Intravenous Beta Blockers for Acute Myocardial Infarction

Abstract & Commentary

Synopsis: Atenolol improves outcomes in acute MI treated with thrombolytics, but early IV atenolol is of little value. They recommend starting oral atenolol as soon as the patient is stable.

Source: Pfisterer M, et al. J Amer Coll Cardiol 1998; 32:634-640.

In the prethrombolytic era, the early administration of intravenous (IV) beta blockers in acute myocardial infarction (MI) was shown to improve survival. However, physicians were concerned about acute negative inotropic effects and were confused by studies showing mortality reductions even if beta blockers were started one month after MI. In the thrombolytic era, the benefits of early IV beta blockers were less conclusively shown. Thus, a prospectively planned observational analysis of the Global Utilization of Streptokinase and Thrombolysis for Occluded Coronary Arteries (GUSTO-1) data on beta blocker use is of interest. The protocol recommended atenolol be given as soon as possible after enrollment in patients without hypotension, bradycardia, or heart failure, followed by oral therapy. Five subgroups were analyzed: no atenolol; IV only; oral only; IV plus oral; Of the 41,000 patients enrolled, 75% received any atenolol. In general, those receiving atenolol were younger, had higher blood pressure, lower heart failure class, and more likely had anterior MI. Thirty-day mortality adjusted for baseline differences was lower in the atenolol-treated patients, but mortality was higher in those who received IV and oral atenolol vs. those who received only oral (RR, 1.2; P < 0.001). Also, intravenous atenolol use was associated with higher incidences of heart failure, shock, recurrent ischemia, and pacemaker use compared to oral atenolol. Intracranial hemorrhage rates were not lower with IV atenolol even in those patients who presented with systolic blood pressure more than 160 mmHg. In addition, reinfarction rates were unaffected by IV atenolol vs. oral atenolol and were higher in those given any atenolol. Pfisterer and colleagues conclude that atenolol improves outcomes in acute MI treated with thrombolytics, but early IV atenolol is of little value. They recommend starting oral atenolol as soon as the patient is stable.

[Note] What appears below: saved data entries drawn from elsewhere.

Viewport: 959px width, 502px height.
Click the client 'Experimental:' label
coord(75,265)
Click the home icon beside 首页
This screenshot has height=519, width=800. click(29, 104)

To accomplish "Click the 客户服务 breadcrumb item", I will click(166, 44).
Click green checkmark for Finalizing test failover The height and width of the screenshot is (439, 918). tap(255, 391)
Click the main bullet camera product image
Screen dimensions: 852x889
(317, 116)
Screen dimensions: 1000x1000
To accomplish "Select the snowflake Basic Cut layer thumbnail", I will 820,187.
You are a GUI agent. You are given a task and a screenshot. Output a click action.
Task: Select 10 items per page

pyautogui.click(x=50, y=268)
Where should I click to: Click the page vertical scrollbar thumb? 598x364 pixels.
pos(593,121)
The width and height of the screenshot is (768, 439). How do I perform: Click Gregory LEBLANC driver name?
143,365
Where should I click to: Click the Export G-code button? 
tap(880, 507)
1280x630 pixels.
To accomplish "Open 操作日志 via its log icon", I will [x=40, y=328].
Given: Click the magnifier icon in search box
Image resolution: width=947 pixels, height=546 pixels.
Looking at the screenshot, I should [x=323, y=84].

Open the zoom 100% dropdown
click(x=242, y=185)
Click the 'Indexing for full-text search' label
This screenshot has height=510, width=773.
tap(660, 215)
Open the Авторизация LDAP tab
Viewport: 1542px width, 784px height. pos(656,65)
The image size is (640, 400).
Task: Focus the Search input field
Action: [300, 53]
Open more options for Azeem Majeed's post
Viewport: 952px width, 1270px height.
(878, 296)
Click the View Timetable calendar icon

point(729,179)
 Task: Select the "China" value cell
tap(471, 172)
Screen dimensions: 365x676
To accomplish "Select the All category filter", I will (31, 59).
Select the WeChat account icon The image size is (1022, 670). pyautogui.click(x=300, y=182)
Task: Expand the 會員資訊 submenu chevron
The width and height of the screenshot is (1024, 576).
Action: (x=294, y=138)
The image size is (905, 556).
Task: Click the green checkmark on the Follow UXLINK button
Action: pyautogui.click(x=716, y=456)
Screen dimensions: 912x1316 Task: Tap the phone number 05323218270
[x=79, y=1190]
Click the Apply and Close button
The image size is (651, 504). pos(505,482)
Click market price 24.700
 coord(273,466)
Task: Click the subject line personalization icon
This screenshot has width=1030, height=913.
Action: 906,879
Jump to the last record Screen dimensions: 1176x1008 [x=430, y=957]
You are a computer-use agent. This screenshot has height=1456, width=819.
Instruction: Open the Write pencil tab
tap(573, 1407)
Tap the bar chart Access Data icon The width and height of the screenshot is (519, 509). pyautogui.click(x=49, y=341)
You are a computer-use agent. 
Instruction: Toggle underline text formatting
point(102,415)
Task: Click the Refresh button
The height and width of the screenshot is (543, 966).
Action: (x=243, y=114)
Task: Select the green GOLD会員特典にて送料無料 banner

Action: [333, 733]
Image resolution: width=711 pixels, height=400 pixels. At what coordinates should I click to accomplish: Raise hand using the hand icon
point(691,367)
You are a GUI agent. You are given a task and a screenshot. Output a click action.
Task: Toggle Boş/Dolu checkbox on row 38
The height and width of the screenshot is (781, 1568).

Comment by Michael H. Crawford, MD

This analysis of the GUSTO-1 study confirms the concerns of practicing physicians who struggled with the obvious complications of IV beta blockers for acute MI and the "evidence based medicine Gestapo’s" admonition that IV beta blockers saved more lives. The concerns of real doctors caring for real patients seems to have won—IV beta blockers provide little or no additional benefit. There was a reduction in cardiac rupture-related tamponade with IV atenolol (0.6% vs 0.9%; P < 0.001), but this effect is inconsequentially small. On the other hand, heart failure, cardiogenic shock, heart block, recurrent infarction, and ischemia were all increased by IV atenolol. These results occurred despite the selection bias toward giving IV atenolol to the less sick individuals that one would expect in an observational study.

The data are particularly robust because 75% of the more than 41,000 patients received atenolol, 44% IV as compared to U.S. MI registry data showing 36% beta blocker use and 17% IV. Obviously, physicians in the United States have been voting with their feet on this issue, but the perceived problems with IV beta blockade early post MI may be contributing to the general low usage of beta blockers in general in the United States. Had the trialists not pushed IV therapy so hard, overall beta blocker use may have been higher in the United States.

Interestingly, the ACC/AHA guidelines for the treatment of acute MI suggest IV beta blockers especially for those with hypertension or tachycardia, yet neither subgroup did better with IV atenolol in this analysis. Also, ischemia and reinfarction were actually increased with IV atenolol use. These results fly against the common conception that beta blockers work by decreasing myocardial oxygen demand. Perhaps they have other beneficial effects not predicted by determinants of oxygen demand or perhaps lowering blood pressure is detrimental to coronary blood flow in acute MI and is ill advised. Epidemiologic studies have consistently shown that the higher your blood pressure, the better your survival with acute MI.

Although this analysis raises many questions that need to be evaluated in a randomized trial, two points seem clear: beta blockers are beneficial to acute MI patients in the thrombolytic era, but they should be given orally only when the patient is hemodynamically stable.